Postcolonial Asia offers at least seven types of states and nations. In their somewhat uncritical pursuit of total nationalism, territorial Asian states compete with their archipelagic cousins. The sea gypsy nations–spread across the South China Sea and other East Asian states–reject the monopoly of land as the only inhabitable space, discounting territory as an essential constituent of a nation. Ironically, while history kept them outside the fold of the territorial states, the present attempts to co-opt them. Only by challenging, as the Asian sea gypsies do, land’s claim to being the sole inhabitable territory within law, and rethinking the sea as a place of danger can we truly vernacularise our statist imaginations.
I thank M S Verma and Rohini Thyagarajan for comments and conversations.
Could we conceptually displace territoriality as an essential element in the construction of sovereignty as understood within international law? Decolonisation’s prime irony is that postcolonial governments have set upon themselves, perhaps inadvertently, the task of constructing a colonial state. However, what is central to the continuities of colonialism in postcolonial times? Antony Anghie (2005: 243) argues that colonialism is germane to the formation of international legal doctrines. Matt Craven, however, charges Anghie with essentialising colonialism. He suggests that the regime of unequal treaties between the Western powers and the East Asian (China and Siam or Thailand, for instance) and not colonialism proper, is central to understanding the postcolonial continuities of informal empires (Craven 2005: 382). Be that as it may, while Anghie’s approach contributes to international legal theory, Craven’s is to international legal history.

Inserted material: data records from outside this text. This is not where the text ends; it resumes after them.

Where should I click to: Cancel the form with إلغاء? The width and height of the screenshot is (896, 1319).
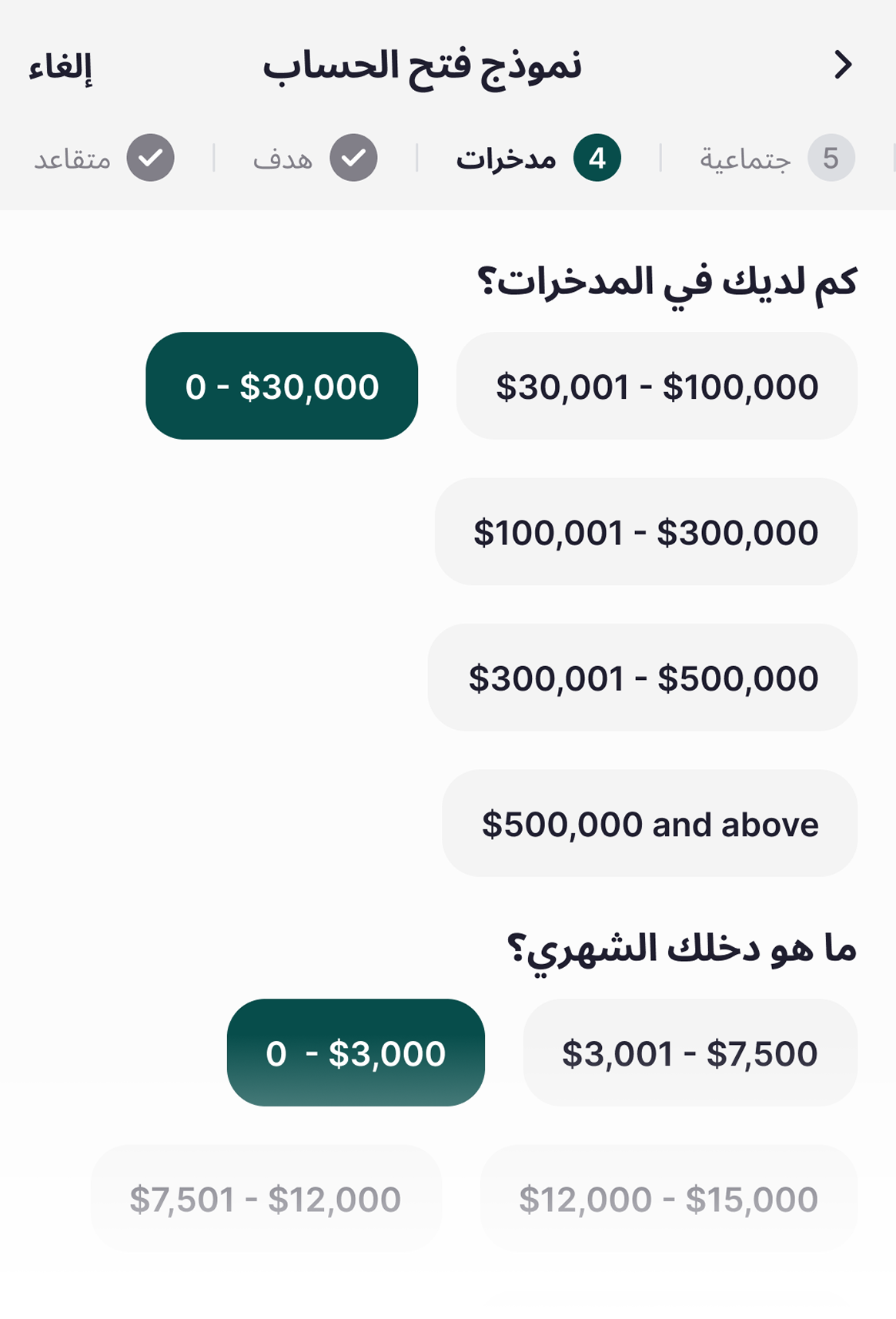(x=60, y=67)
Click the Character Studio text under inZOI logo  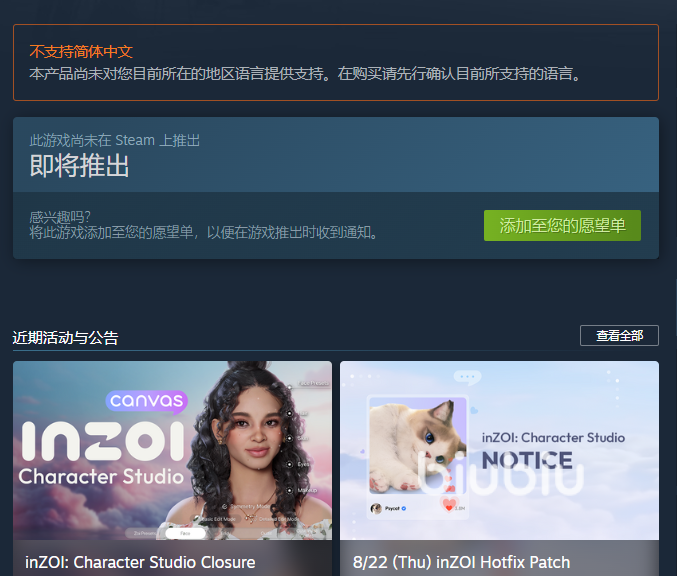pyautogui.click(x=101, y=476)
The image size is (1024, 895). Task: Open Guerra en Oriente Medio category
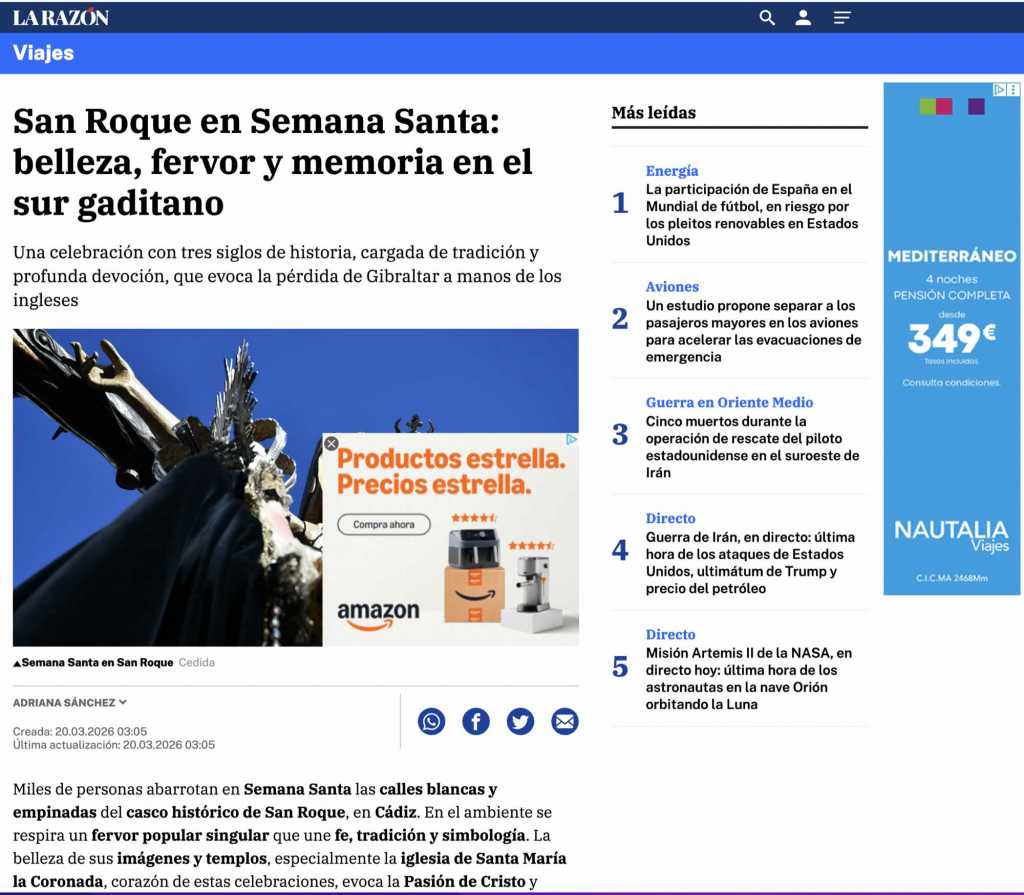pyautogui.click(x=729, y=403)
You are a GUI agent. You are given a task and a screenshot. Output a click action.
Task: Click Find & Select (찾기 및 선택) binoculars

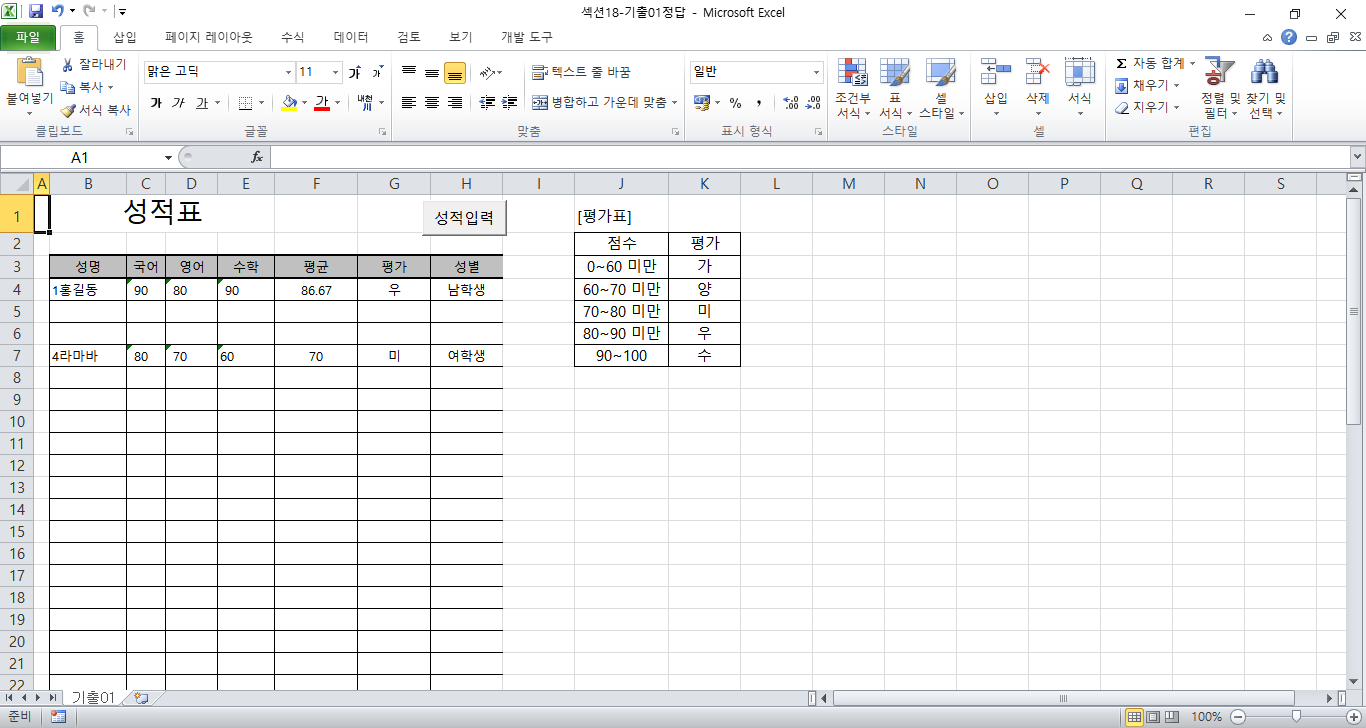tap(1265, 88)
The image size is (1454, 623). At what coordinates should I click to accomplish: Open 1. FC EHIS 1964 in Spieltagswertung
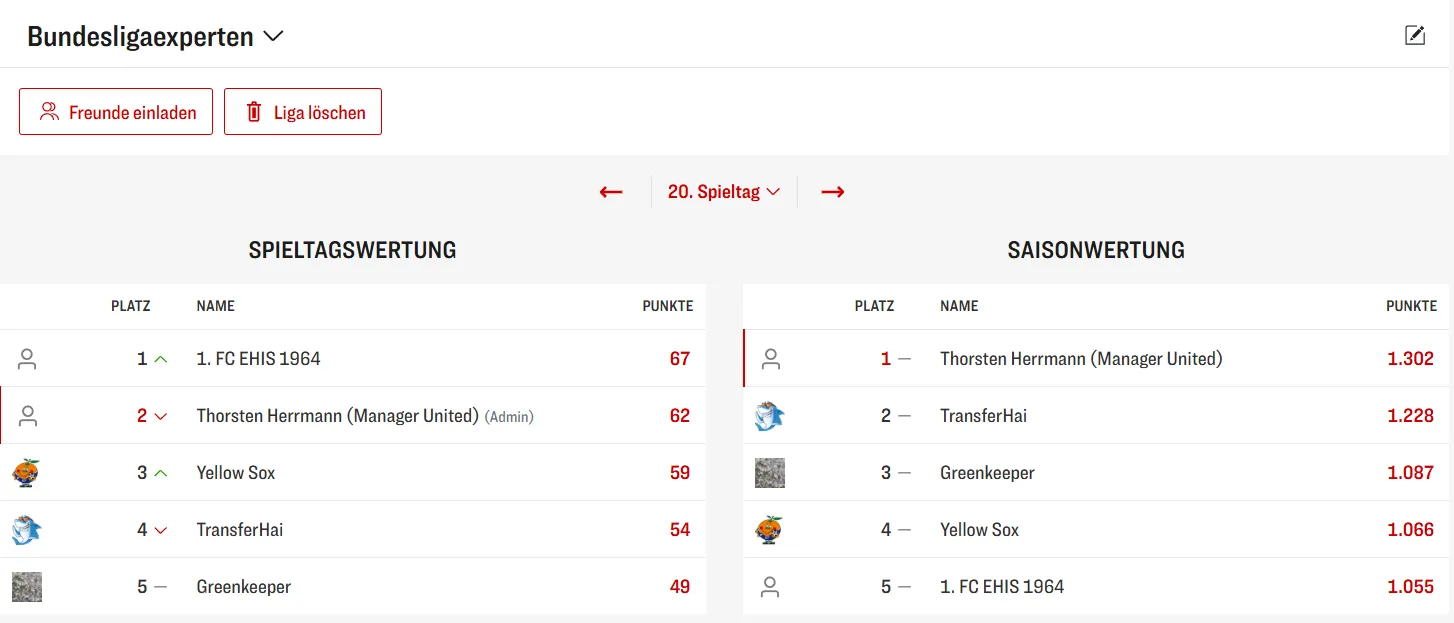point(258,359)
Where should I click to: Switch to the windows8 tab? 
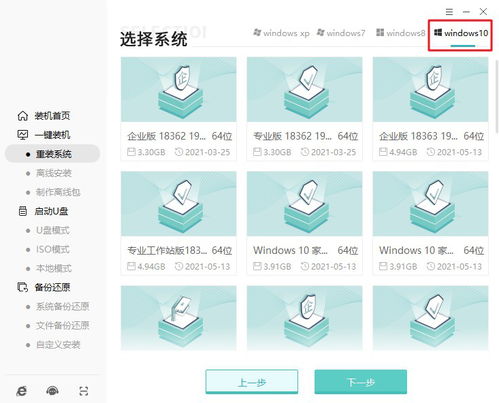(x=400, y=33)
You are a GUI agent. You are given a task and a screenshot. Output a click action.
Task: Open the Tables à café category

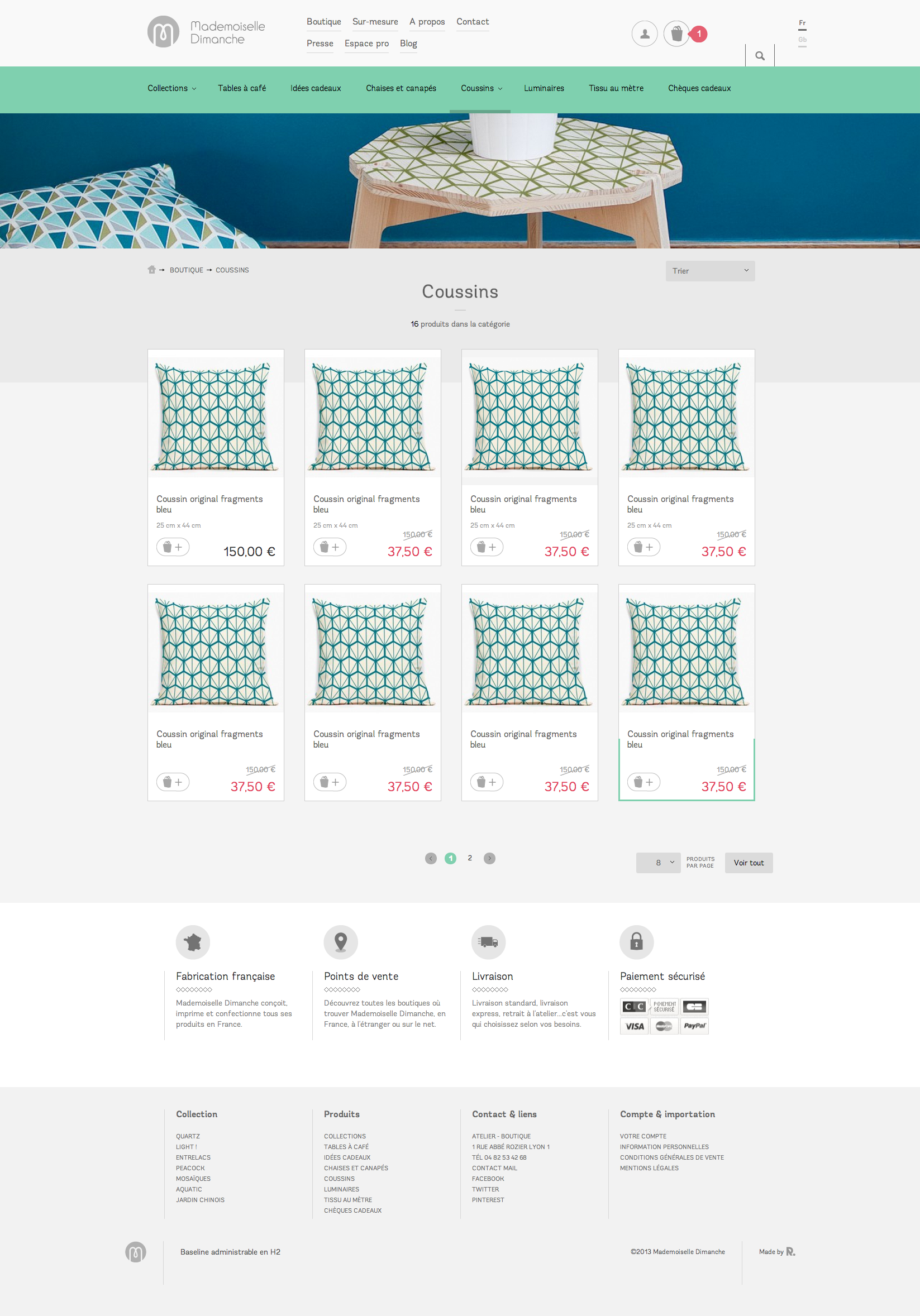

Yet for a conceptual rethinking of colonialism, the indigenous, and the law in postcolonial Asia, both approaches leave serious issues unaddressed. To meet the ends of justice for the indigenous peoples, the above-mentioned debate, nevertheless, eggs on lawyers to think outside of law. Perhaps a composite lens of anthropology, history, linguistics and semantics could offer what I call the “vernacularisation” of Westphalia in Asia as a way forward.
After decolonisation, the historical reality of blue-water colonialism—as against settler colonialism of Asia—allowed Asian governments to sacrifice vernacular nations at the altar of national unity. The project of postcolonial nationalism that continues the colonial injustices, particularly over the indigenous peoples, is an apt example. Defeating the rigour of the Westphalian sovereignty, thus, is wholly in keeping with the goal of reconceptualising postcolonial states in Asia.
In 2011, the Supreme Court of India was characteristically bold, if somewhat critical, of the Indian government’s long-time international position on indigenous peoples, saying “India is a country of old immigrants in which people have been coming in over the last ten thousand years or so” (Kailas v State of Maharashtra 2011: para 20–21). In those words, the Court admonished the postcolonial governments’ reluctance to self-reflect on its project of totalising nationalism within territorial boundaries. Blinded by doctrinaire formalism, international law, unlike anthropology, conflates nations and states and, unsurprisingly, postcolonial governments are its biggest subscribers.
‘States’ or ‘Nations’?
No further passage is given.